DOCUMENT SECTION:
+++

Re: West Coast Drive: Bellypan
 

The best tool for cutting G10 and other fiberglass is a Fein tool. Since Fein's patents recently expired, you can now get similar oscillating cutting tools from other manufacturers like Bosch, Ryobi, and Dremel. Home Depot has a nice selection.

The semicircular metal blades with small triangular teeth work best, and won't break skin if you accidentally bump the tool while in operation.

The dust is a very serious concern! Breathing in the dust from cutting fiberglass can cause silicosis. This is another reason to use an oscillating cutter, rather than a rotozip or dremmel tool. The oscillating tool doesn't throw the dust very far (an inch or so for the majority of the dust). Easy to clean up, and not airborne.

-- Len

Re: West Coast Drive: Bellypan
 

Be mindfull and take care when using this method as you are creating cross part geometry and dependence. This can be no problem at all, but if the referenced part is modified or removed your very likely to encouter difficulties with constraints and missing reference geometry.

+++

SUPPLIED INFORMATION:
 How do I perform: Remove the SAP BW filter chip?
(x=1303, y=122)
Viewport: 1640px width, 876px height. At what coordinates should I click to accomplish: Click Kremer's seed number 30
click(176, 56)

+++

WORK REQUIRED: Which blades does the bellypan forum thread name as the best ones for cutting G10?

THE RESULT: Semicircular metal blades with small triangular teeth.